SXSW: Austin is awesome!

For four days in March of every year, more musical notes fill the air in Austin, Texas, than any other place on the planet. This theory about the SXSW Music Conference may not be scientifically proven, but it feels like reliable enough wisdom. The music does blast from every single speaker available; here are the first night highlights.

Telekinesis
It’s difficult to refer to this Seattle-based trio without putting the prefix “power” before any other adjective. They feel like a power trio that play power pop. That could be because the frontman, Michael Benjamin Lerner, is the drummer — and he punishes his kit with walloping fills in between singing hooks so catchy that you’ll find yourself singing along by the second chorus, even if you’ve never heard the song before.

Sharon Van Etten
Lights on the floor projected larger-than-life shadows on the clean, white curtain behind Sharon Van Etten and the rhythm section duo that backed her.
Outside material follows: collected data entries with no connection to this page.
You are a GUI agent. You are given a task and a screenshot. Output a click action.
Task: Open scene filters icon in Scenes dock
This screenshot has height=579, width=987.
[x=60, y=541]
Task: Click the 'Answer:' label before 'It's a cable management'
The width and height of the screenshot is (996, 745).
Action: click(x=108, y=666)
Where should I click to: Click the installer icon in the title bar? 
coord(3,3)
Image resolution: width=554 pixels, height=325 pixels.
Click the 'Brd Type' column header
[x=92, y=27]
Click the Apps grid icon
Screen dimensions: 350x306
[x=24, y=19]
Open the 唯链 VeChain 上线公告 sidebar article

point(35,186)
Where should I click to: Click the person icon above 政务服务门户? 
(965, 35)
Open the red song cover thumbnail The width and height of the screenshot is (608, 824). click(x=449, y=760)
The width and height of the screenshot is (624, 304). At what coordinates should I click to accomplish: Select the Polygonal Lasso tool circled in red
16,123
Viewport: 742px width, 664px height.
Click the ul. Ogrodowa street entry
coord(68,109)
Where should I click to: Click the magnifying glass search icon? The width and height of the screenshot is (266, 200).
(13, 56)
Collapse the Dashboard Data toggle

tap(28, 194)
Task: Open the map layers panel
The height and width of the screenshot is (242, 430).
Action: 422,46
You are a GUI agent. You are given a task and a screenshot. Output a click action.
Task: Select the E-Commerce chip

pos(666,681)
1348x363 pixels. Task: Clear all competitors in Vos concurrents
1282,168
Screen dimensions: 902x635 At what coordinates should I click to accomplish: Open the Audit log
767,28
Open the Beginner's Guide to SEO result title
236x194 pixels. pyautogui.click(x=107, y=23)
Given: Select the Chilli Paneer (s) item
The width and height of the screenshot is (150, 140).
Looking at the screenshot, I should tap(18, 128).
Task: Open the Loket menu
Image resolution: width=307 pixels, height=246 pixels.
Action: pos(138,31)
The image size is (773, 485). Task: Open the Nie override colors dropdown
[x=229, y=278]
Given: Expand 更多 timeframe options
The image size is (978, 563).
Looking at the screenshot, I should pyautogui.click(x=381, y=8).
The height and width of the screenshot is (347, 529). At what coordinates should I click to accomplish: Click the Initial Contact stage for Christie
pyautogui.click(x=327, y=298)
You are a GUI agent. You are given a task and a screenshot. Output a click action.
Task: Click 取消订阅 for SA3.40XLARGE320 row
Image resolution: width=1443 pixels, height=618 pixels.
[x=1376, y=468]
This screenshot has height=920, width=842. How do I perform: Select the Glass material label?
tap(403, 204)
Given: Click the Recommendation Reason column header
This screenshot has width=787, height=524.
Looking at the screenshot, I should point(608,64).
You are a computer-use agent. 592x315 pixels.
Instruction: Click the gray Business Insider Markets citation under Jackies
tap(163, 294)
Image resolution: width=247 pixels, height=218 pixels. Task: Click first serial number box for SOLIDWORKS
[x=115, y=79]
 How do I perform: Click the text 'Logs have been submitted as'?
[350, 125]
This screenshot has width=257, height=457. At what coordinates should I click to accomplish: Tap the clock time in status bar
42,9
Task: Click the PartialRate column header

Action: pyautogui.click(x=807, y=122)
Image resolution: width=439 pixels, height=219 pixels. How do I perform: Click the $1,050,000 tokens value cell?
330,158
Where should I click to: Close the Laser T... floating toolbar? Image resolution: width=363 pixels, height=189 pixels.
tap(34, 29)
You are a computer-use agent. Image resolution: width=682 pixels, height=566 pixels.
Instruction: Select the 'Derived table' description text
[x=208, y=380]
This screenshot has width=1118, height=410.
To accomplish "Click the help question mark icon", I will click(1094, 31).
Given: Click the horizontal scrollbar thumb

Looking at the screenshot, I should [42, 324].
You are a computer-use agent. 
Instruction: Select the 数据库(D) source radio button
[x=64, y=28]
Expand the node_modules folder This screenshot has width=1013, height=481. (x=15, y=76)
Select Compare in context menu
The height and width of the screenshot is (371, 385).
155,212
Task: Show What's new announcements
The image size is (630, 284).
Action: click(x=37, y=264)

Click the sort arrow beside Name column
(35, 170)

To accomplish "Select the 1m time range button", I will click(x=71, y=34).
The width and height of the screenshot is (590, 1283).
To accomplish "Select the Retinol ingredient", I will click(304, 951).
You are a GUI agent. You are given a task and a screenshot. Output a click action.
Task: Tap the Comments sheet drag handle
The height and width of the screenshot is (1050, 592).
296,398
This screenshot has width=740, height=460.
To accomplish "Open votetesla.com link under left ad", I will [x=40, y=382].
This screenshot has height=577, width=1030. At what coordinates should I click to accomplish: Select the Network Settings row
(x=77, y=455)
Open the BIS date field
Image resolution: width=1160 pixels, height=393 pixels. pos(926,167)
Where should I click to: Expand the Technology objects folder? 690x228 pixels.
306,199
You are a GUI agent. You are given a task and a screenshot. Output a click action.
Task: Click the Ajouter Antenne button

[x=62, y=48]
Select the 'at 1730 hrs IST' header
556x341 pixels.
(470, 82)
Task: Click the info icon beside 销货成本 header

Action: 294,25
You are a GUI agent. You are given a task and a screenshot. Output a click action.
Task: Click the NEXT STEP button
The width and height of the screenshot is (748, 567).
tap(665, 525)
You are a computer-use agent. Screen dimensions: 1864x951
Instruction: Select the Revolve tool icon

There couldn’t be a more fitting metaphor for the big and effortless voice that comes out of Van Etten’s small body. It is a true joy to watch an audience finding a singer just as that singer is finding her voice. And though the songs from “Epic” — the album she released last fall — demon­strated an absolute command over that voice, it was a new song that provided the goosebumps. Van Etten sang, “We all make mistakes.” The phrase may be true in her life, but there are no mistakes in her songwriting.

Yuck
This London band seeps into the senses through their similarities to sights and sounds you already know. The drummer looks like the drum­mer from the band Boston. The bass player looks like a cross between Karen O. and “Ramona Quimby Age 8.” The singer sounds like he would have a hard time picking between Teenage Fan­club and the Gin Blossoms at karaoke, and the guitarist borrows the recipe for guitar soup from Yo La Tengo. But this just means Yuck has good taste. (Excuse the pun.) These elements melded into some­thing uniquely Yuck.

James Blake
James Blake, another Londoner, seems ready to poke through the blogosphere and into the mainstream with the tricks he borrows from Aaron Neville and dubstep. The result of these dissimilar sounds is haunting. He sits still at a key­board, across from another keyboard player, with a drummer between them. They create a sound full of spaces and beauty. There is, however, a chance that it is only so moving because the enormous bass sound the other key­boardist plays shakes your insides and quite literally forces you to feel some­thing. Where songs traditionally have used a hook to shake your heart, Blake has mechanically engineered his songs to do so. Is it cheating? Maybe. Does it work? Yes.